Detalles del ejercicio: Traduce al inglés esta oración del bloque de texto: «Habíamos estado cenando en un local cercano, en un restaurante indio, y paseábamos contentas, dando un repaso al menú y sus bondades.»

Era invierno. Y quizá viernes por la noche. Bajaba con mi hermana por una calle paralela a la salida de Bilbao por San Mamés. Habíamos estado cenando en un local cercano, en un restaurante indio, y paseábamos contentas, dando un repaso al menú y sus bondades.
Desde uno de los portales, nos chistó una señora de unos cincuenta y tantos. Vestía camiseta deportiva y pantalones. Estaba descalza y con el pie derecho sujetaba la puerta para que no se le cerrara, mientras sacaba todo el cuerpo por el quicio. Estaba despeinada y ajada, como si hiciera muchos años ya que aparcó la coquetería en una esquina. Fumaba tabaco negro.
-¿Tenéis móvil?
Las dos tenemos teléfono y, a esa hora, en esas circunstancias, el cerebro centrifuga las ideas a velocidad de vértigo. ¿Le presto atención o sigo mi camino? Decidimos ayudar.
-Sí. ¿Necesita algo?
-Mi marido me está maltratando, he salido de casa para evitar males mayores porque mi hijo se le estaba enfrentando. ¿Podéis llamar a la policía?
Lo hicimos. En el 112 me devolvieron la llamada para hacer sus comprobaciones y preguntaron si necesitaba asistencia médica. No parecía: estaba nerviosa, pero hilvanaba bien el discurso.

Datos del conjunto:
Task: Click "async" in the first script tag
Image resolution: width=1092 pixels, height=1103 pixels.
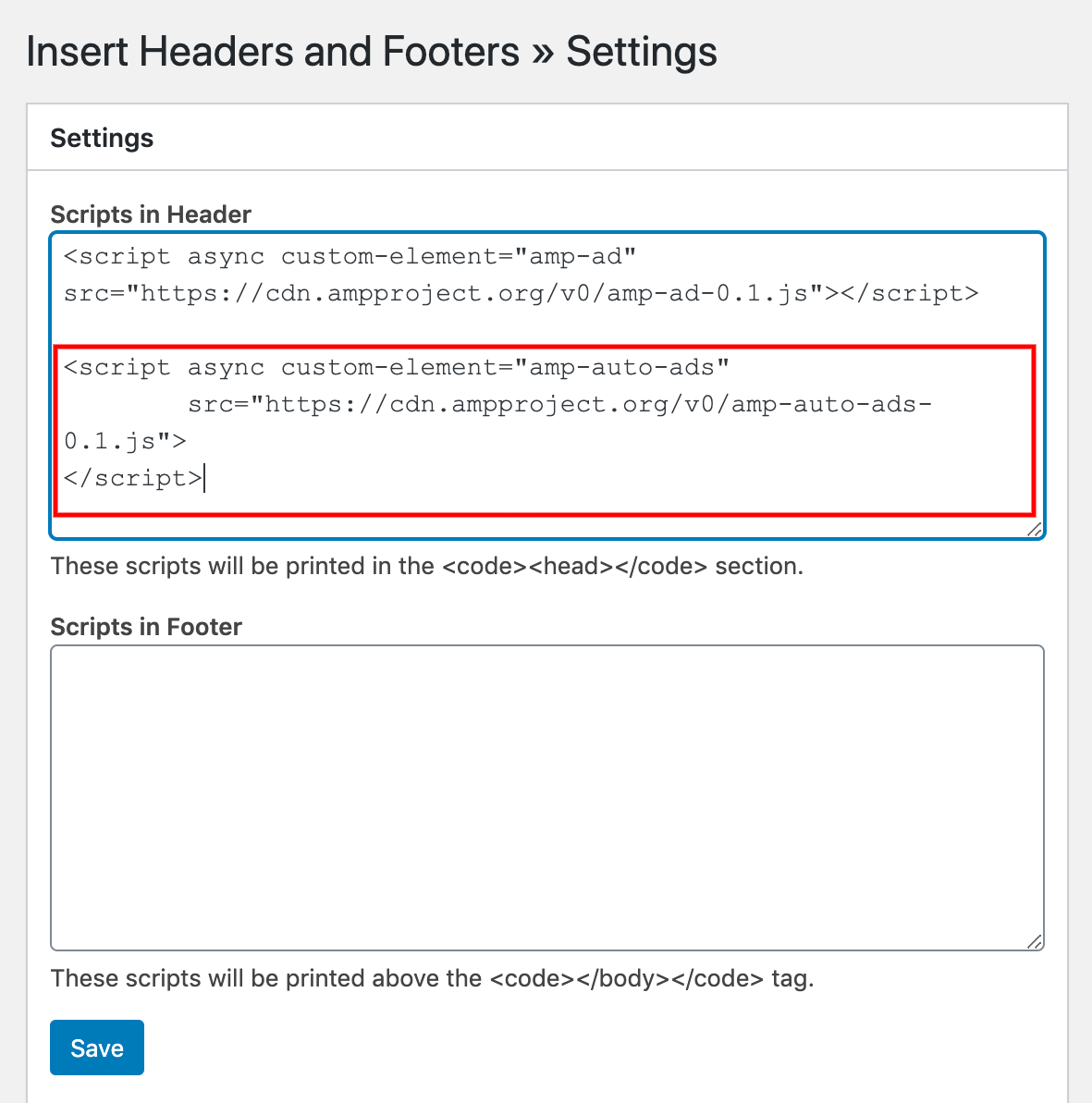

Respuesta: We had been having dinner at a nearby place, an Indian restaurant, and we were strolling along happily, going over the menu and its merits.